The communists, through the 1950s till they came to power in 1977, not only supported the refugees, but also repeatedly urged the state government to resettle them in Bengal. They denounced the attempts of the previous Congress governments to evict them from the state and promised that when they would come to power, these refugees would be resettled in the Sundarbans. No wonder, when Jyoti Basu became the chief minister, these refugees sold their belongings and left for Bengal, expecting the Left Front government to honour its word. To their reassurance, as late as in January 1978, a senior minister in the Basu government told a cheering crowd at a Dandakaranya camp that 50 million people with their one billion hands were waiting to welcome them back home!

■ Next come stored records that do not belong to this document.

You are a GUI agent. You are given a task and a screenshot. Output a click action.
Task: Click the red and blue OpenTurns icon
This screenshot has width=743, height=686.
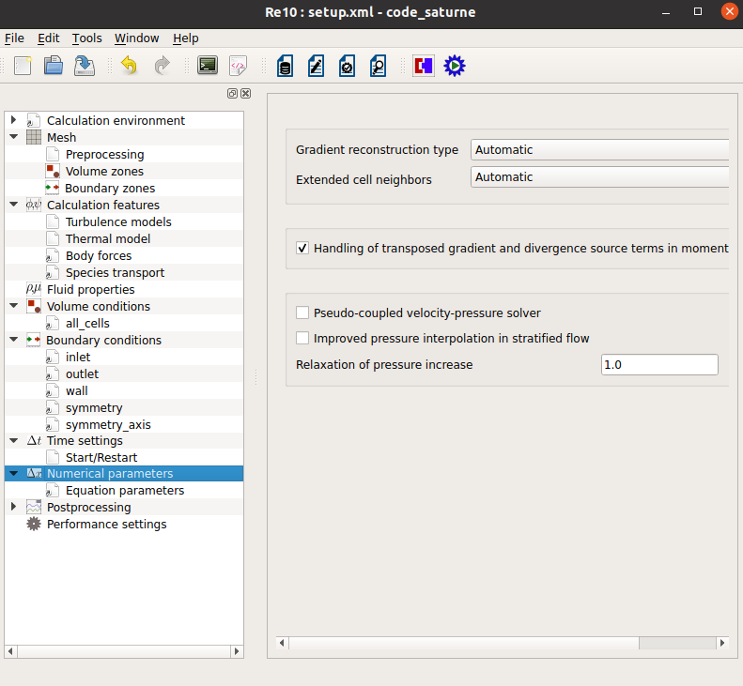424,66
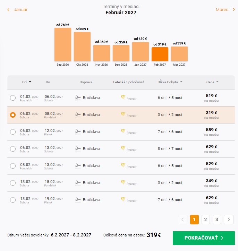
Task: Click the plane icon in the 01.02. row
Action: tap(78, 98)
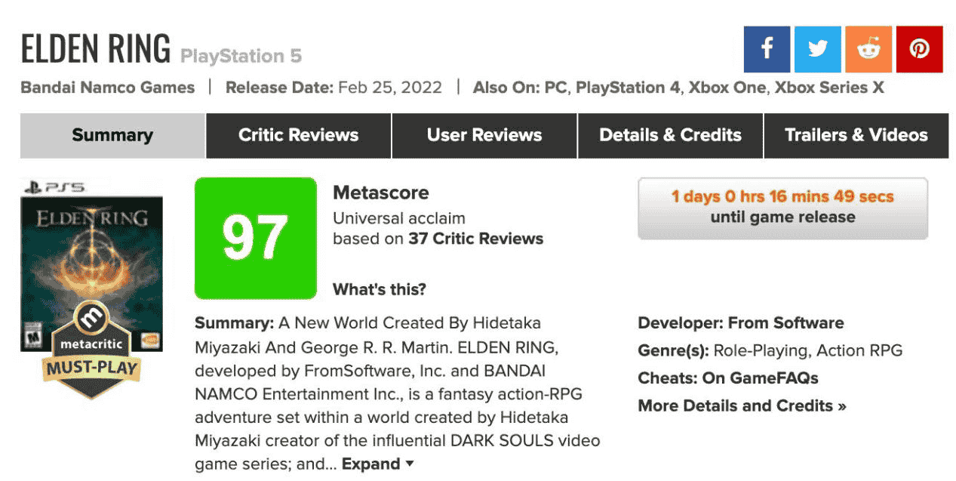Share the page on Twitter

tap(817, 49)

However, by the time these refugees reached Bengal, the communists had reversed their refugee policy. Several of the entrants were arrested and sent back to their respective camps. The remaining managed to slip through police cordons and reach Marichjhapi in April 1978. The uninhabited island soon turned into a bustling little town. “Over time, the population of Marichjhapi swelled to 40,000 from the initial 10,000. It had become a functional village with three lanes, a bazaar, a school, a dispensary, a library, a boat manufacturing unit, and a fisheries department even! Who could have imagined that so much was possible in so little time? Maybe all those wasted years in Dandakaranya had given us superhuman will,” Halder quotes a survivor as saying.
But the Basu government, instead of lauding their efforts, accused them of being “in unauthorised occupation of Marichjhapi which is a part of the Sundarbans government reserve forest, violating thereby the Forest Acts”; they were also charged with “disturbing the existing and potential forest wealth and also creating ecological imbalance”. Interestingly, Marichjhapi’s mangrove vegetation had been cleared in 1975 and was replaced by a government-sponsored programme of coconut and tamarisk plantation to increase state revenue.

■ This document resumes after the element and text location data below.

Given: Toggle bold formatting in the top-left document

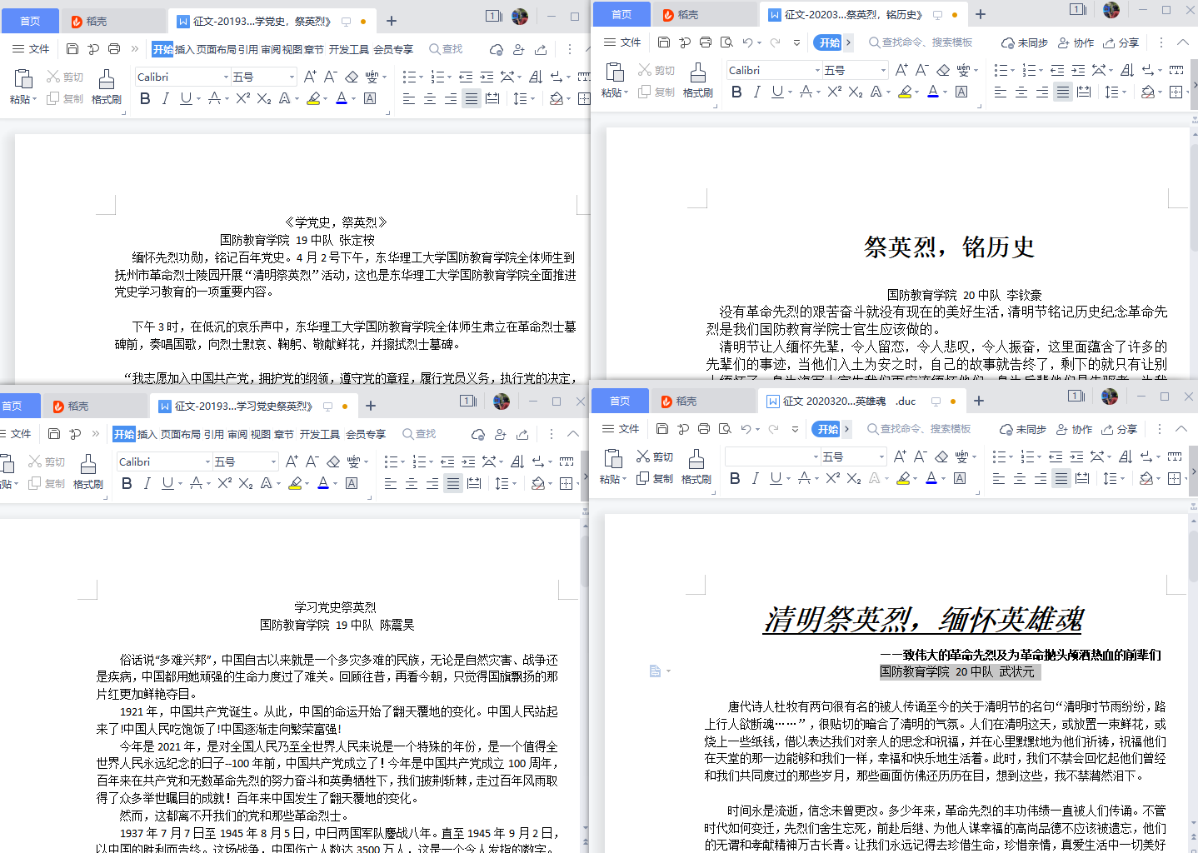Looking at the screenshot, I should pyautogui.click(x=145, y=98).
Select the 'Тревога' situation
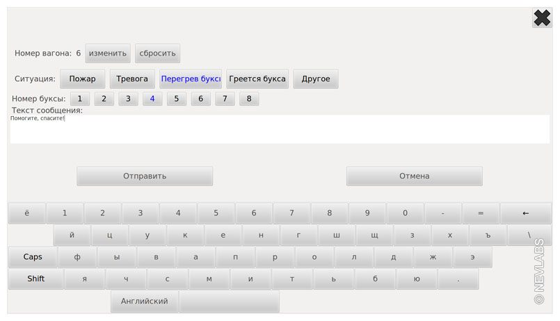Screen dimensions: 560x321 click(132, 79)
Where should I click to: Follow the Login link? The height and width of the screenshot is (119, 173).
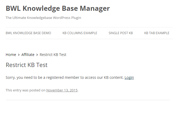(x=129, y=77)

The Basu government first took the blockade route. It employed steam launches to ensure these settlers had no access to drinking water and other essential supplies from outside markets such as Kumirmari, Mollakhali and Setjelia. When these pressure tactics failed to gain results, the government unleashed police and Muslim thugs on them. Muslim gangs were hired because the authorities believed they would be less sympathetic to these refugees from Muslim-ruled Bangladesh. Thousands died of bullet wounds, disease and starvation. Women were lined up and raped. One can get a sense of the overall casualty from the statement of a Dandakaranya Development Authority official in July 1979 that of the nearly 15,000 families that had “deserted” the camps, around 5,000 families (approximately 20,000 refugees) had failed to return.

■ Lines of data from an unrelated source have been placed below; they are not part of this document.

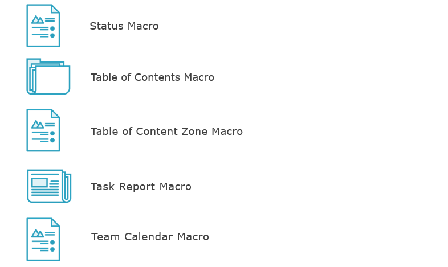Select the Team Calendar Macro document icon
Viewport: 448px width, 267px height.
pos(43,239)
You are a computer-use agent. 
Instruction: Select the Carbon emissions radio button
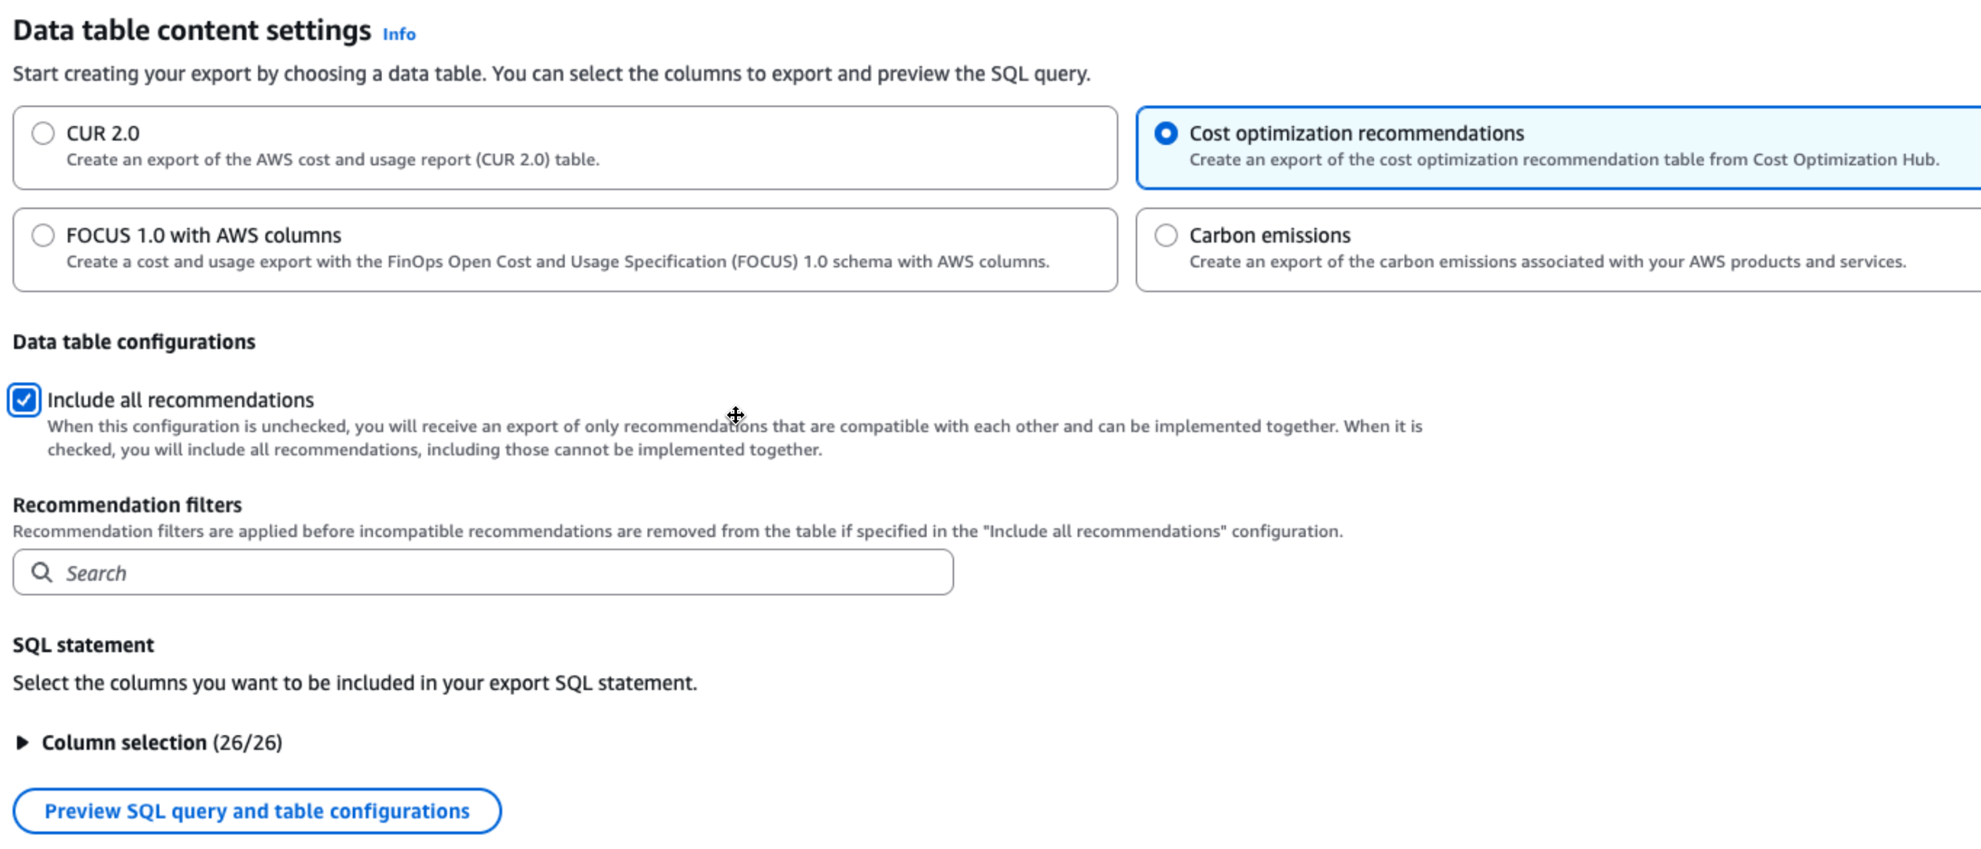(x=1166, y=235)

The author must be complimented for his extensive research that helps reconstruct the buried history of the 1979 massacre. He not just digs the skeletons, quite literally, out of the communist closet, but also indicts the Bengali bhadralok of ensuring “tigers became ‘citizens’, refugees ‘tiger-food’”, a phrase used by Annu Jalais in her 2005 article. One just wished Halder had looked at the pre-Partition politics in Bengal more deeply and dispassionately. For, the seeds of Marichjhapi can be found there.